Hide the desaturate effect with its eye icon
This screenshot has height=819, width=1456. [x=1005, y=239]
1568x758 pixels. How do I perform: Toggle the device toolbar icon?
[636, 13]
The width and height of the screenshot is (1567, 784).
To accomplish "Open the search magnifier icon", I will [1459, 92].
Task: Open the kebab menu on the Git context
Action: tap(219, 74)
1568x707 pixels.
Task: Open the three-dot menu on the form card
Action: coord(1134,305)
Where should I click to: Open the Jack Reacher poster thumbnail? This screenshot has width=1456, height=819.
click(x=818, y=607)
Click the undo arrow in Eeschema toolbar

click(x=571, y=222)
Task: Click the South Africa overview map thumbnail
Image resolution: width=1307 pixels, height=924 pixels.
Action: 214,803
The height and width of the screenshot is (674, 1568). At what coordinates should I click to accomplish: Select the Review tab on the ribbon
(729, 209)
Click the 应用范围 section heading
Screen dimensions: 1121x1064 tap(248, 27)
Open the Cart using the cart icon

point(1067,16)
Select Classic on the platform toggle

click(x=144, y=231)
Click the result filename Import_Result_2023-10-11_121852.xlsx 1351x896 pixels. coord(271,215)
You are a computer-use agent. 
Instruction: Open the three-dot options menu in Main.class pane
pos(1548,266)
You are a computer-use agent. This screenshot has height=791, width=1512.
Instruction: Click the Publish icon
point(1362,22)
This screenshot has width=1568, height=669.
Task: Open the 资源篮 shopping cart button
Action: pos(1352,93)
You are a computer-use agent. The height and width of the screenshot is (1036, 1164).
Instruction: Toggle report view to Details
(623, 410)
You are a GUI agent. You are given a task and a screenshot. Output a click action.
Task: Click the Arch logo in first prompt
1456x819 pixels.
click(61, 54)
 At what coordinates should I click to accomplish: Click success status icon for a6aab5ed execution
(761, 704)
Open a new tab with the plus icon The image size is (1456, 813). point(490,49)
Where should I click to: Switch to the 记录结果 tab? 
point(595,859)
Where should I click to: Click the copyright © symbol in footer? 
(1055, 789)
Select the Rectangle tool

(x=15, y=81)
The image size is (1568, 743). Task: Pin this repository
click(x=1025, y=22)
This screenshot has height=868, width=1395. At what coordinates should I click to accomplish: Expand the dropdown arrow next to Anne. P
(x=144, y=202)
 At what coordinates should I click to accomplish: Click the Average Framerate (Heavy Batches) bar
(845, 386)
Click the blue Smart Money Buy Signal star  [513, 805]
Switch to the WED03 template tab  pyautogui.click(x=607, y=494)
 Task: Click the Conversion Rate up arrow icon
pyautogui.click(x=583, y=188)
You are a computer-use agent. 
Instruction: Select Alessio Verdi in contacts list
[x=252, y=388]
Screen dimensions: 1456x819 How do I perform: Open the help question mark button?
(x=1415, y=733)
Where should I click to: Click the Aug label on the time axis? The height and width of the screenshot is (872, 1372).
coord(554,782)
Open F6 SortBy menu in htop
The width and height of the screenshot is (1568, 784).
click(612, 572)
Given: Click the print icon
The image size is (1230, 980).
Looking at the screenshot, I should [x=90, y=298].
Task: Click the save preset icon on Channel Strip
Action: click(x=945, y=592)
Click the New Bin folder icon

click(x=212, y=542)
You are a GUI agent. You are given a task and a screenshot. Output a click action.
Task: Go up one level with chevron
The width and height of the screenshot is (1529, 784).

--*--

■ **WHAT THIS TASK INVOLVES**
Begin at the line above that has "You are a computer-use agent. The" and stop after the line that has "Switch to the WED03", copying each line exactly and adding nothing else.

■ **WRITTEN SOLUTION**
You are a computer-use agent. The height and width of the screenshot is (1036, 1164).
Instruction: Toggle report view to Details
(623, 410)
You are a GUI agent. You are given a task and a screenshot. Output a click action.
Task: Click the Arch logo in first prompt
1456x819 pixels.
click(61, 54)
 At what coordinates should I click to accomplish: Click success status icon for a6aab5ed execution
(761, 704)
Open a new tab with the plus icon The image size is (1456, 813). point(490,49)
Where should I click to: Switch to the 记录结果 tab? 
point(595,859)
Where should I click to: Click the copyright © symbol in footer? 
(1055, 789)
Select the Rectangle tool

(x=15, y=81)
The image size is (1568, 743). Task: Pin this repository
click(x=1025, y=22)
This screenshot has height=868, width=1395. At what coordinates should I click to accomplish: Expand the dropdown arrow next to Anne. P
(x=144, y=202)
 At what coordinates should I click to accomplish: Click the Average Framerate (Heavy Batches) bar
(845, 386)
Click the blue Smart Money Buy Signal star  [513, 805]
Switch to the WED03 template tab  pyautogui.click(x=607, y=494)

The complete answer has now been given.